» **Supplied records**
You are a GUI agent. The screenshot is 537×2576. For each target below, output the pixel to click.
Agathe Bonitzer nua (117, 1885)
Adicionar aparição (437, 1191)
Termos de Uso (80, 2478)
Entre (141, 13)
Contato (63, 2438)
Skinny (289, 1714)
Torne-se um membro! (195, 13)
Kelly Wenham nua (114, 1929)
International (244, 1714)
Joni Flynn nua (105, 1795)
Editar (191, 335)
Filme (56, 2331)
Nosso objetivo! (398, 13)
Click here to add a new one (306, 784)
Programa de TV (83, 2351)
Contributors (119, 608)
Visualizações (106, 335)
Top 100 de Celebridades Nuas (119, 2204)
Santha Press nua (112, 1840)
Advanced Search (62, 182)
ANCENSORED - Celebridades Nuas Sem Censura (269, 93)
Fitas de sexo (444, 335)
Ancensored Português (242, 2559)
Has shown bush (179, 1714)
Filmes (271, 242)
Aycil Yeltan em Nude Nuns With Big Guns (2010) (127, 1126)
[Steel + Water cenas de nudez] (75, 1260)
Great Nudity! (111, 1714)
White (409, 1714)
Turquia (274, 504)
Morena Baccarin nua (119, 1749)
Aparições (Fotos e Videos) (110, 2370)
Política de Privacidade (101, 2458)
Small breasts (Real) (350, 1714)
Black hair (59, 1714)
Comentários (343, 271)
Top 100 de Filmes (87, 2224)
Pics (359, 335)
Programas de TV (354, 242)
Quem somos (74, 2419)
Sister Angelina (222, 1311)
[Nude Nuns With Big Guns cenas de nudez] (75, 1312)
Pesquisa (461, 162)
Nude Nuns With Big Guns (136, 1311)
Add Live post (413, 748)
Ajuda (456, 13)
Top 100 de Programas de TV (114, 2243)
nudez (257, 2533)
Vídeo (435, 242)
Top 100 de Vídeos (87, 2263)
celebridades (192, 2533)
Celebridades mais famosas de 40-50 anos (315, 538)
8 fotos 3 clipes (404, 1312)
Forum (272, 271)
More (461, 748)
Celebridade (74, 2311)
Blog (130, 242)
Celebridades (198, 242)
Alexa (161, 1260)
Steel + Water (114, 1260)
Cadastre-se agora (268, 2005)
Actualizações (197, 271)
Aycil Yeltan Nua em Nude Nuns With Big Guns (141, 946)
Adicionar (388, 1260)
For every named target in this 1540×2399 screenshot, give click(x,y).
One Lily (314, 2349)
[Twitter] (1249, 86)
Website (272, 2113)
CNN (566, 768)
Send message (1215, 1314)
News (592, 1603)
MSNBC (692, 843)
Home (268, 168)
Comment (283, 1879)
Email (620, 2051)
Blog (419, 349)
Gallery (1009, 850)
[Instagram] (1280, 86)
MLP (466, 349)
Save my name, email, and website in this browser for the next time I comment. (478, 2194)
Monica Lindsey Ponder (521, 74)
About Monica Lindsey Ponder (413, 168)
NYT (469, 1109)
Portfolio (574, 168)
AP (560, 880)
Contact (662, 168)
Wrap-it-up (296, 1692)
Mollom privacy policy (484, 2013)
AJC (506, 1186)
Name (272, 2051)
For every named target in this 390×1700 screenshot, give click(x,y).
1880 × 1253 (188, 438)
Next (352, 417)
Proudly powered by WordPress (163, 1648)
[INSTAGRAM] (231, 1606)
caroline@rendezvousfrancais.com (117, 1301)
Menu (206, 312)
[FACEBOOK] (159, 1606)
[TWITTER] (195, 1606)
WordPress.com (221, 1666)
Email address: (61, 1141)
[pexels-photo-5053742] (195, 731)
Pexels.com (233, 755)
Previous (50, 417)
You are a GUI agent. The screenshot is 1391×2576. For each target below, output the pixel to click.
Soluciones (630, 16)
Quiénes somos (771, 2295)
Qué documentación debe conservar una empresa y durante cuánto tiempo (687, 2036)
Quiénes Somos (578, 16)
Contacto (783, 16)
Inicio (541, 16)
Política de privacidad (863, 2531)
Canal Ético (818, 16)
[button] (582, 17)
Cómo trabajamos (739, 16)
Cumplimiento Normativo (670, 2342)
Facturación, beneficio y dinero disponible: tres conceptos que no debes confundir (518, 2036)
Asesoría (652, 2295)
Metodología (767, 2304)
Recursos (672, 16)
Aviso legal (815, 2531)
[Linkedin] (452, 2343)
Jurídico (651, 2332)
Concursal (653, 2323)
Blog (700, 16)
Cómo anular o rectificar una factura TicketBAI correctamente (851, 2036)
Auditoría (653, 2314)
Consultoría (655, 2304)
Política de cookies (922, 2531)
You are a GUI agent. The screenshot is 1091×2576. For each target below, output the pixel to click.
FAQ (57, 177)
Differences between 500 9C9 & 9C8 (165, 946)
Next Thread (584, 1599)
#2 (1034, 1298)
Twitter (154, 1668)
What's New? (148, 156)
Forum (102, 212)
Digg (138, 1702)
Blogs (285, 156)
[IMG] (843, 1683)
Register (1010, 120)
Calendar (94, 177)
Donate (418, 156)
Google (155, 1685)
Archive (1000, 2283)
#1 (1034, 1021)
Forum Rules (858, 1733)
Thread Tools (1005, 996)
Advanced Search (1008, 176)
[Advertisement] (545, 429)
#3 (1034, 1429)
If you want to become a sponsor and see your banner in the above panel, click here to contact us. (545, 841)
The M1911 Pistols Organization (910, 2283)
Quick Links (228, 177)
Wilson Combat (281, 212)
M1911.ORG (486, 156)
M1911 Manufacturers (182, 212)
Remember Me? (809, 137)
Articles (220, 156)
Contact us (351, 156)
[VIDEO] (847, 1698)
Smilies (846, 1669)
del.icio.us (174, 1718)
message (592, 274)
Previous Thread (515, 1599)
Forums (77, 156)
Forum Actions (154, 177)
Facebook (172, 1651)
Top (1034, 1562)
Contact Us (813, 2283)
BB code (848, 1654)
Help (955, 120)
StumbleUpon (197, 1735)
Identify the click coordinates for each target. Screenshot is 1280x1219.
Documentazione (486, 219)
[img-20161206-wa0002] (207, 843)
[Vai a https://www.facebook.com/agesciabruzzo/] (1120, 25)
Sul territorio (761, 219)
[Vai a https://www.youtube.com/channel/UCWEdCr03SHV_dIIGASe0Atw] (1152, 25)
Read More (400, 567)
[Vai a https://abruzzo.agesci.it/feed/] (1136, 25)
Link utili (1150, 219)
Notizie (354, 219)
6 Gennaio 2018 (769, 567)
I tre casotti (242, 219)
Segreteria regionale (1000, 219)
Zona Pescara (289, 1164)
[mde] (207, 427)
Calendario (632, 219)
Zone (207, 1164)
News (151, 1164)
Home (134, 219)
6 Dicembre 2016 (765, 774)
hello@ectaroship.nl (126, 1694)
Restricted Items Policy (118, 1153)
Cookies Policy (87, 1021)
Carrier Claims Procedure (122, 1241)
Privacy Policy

» **Problem description**
Keeping every character as it is, restate the lines above that run from the line with "M1911.ORG (486, 156)" through the line with "[Vai a https://abruzzo.agesci.it/feed/]", both included, and nothing else.

» **Solution below**
M1911.ORG (486, 156)
M1911 Manufacturers (182, 212)
Remember Me? (809, 137)
Articles (220, 156)
Contact us (351, 156)
[VIDEO] (847, 1698)
Smilies (846, 1669)
del.icio.us (174, 1718)
message (592, 274)
Previous Thread (515, 1599)
Forums (77, 156)
Forum Actions (154, 177)
Facebook (172, 1651)
Top (1034, 1562)
Contact Us (813, 2283)
BB code (848, 1654)
Help (955, 120)
StumbleUpon (197, 1735)
Identify the click coordinates for each target. Screenshot is 1280x1219.
Documentazione (486, 219)
[img-20161206-wa0002] (207, 843)
[Vai a https://www.facebook.com/agesciabruzzo/] (1120, 25)
Sul territorio (761, 219)
[Vai a https://www.youtube.com/channel/UCWEdCr03SHV_dIIGASe0Atw] (1152, 25)
Read More (400, 567)
[Vai a https://abruzzo.agesci.it/feed/] (1136, 25)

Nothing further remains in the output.